* [Activity]: Translate this sentence from the news article below on Lord Frost's resignation into Spanish: "Brexit minister Lord David Frost resigned on Saturday evening, citing worries over the government’s “direction of travel”."

* [Document passage]:
Top Tories tell Johnson to present ‘fundamental changes’

Investing

Prominent Conservatives have urged Boris Johnson to present the party with a “fundamental set of changes” to his operations after a senior cabinet minister quit the government in the latest blow to the prime minister’s wavering authority.

Brexit minister Lord David Frost resigned on Saturday evening, citing worries over the government’s “direction of travel”. He quit “with immediate effect” after expressing concerns about rising taxes and sweeping new coronavirus restrictions imposed by Johnson to combat the spread of the Omicron variant.

“This is the first major break from somebody senior”, said one minister. “But there are a whole heap of personal and policy concerns which everybody shares.

“He has to make a fundamental set of changes to how he operates, if not, we will have another six to 15 months of him tripping up [before he is replaced]. He has completely blown it with the right of the party and colleagues are emotional. He is pleasing nobody. He’s not for anything and that is going to be his downfall.”

No prominent Tories the FT spoke to on Sunday said a leadership challenge was imminent. However, Frost is a popular figure in the party and his concerns reflect growing disquiet on the Tory backbenches.

He has been vocal for the need to avoid what he described in his resignation letter as “coercive” lockdown measures and has opposed Johnson’s decision to increase taxes to their highest levels since the 1950s.

Conservative MP Andrew Bridgen warned that Johnson was “running out of time and out of friends”. Tobias Ellwood, Tory chair of the House of Commons defence select committee, called on Sunday for a “wartime leader”. He said: “We need a strong No 10, and the machinery of No 10 around Boris Johnson, that’s what needs to be improved.”

Frost’s resignation came just a day after a disastrous parliamentary by-election defeat in North Shropshire, where the Liberal Democrats overturned a 23,000 Tory majority.

Voters in the rural constituency went to the polls following weeks of allegations of Conservative sleaze and media reports of Downing Street parties held last year when such social gatherings were banned.

On Tuesday, Johnson suffered his largest Tory rebellion since entering No 10 in 2019 when about 100 Conservative MPs voted against Covid vaccine passports and accused the prime minister of presiding over a “lockdown by stealth”.

Party insiders believe the latest blow to Johnson’s leadership will lead to an increase in any potential leadership challengers setting out their stall. “There will be more positioning”, one said. “You will see a step up in the briefings, which are already pretty explicit”.

Chancellor Rishi Sunak had made it known that, alongside Frost, he voiced concerns at Wednesday’s cabinet meeting over the economic costs of further restrictions.

The cabinet minister’s departure from government during such an intense period of negotiations with Brussels is likely to increase Eurosceptic fears that the prime minister is capitulating on post-Brexit trade arrangements in Northern Ireland.

It is understood Johnson is no longer seeking the immediate axing of the European Court of Justice from its role in enforcing the Northern Ireland protocol. Frost has been a vocal critic of the ECJ.

In a reflection of the tensions within the Conservative party, culture secretary Nadine Dorries was removed from a Tory MPs’ WhatsApp group on Saturday evening after defending Johnson following news of Frost’s resignation.

Theresa Villiers, a former Northern Ireland secretary, described his departure as “very worrying”, while Bridgen said it was a “disaster”. “Lord Frost was concerned about the policy direction of the government. So are most of the Conservative backbenchers”, he said.

Dorries hit back that Johnson was a “hero” who delivered Brexit. The comment led to her removal from the group by arch Eurosceptic Steve Baker.

* [The data]:

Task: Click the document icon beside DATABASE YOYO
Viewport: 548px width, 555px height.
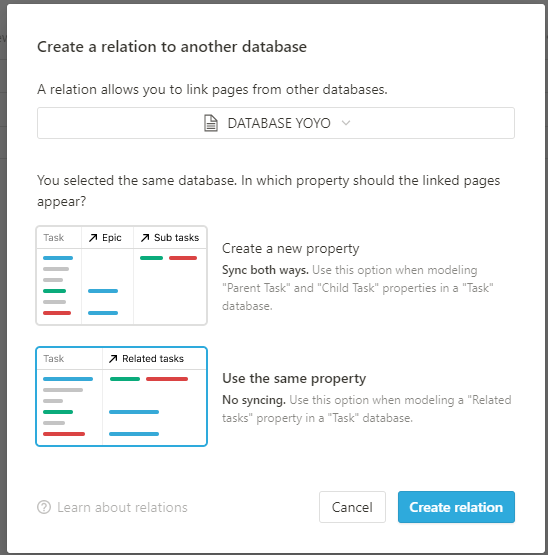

* [Output]: El ministro del Brexit, Lord David Frost, dimitió el sábado por la noche, alegando su preocupación por el “rumbo” del Gobierno.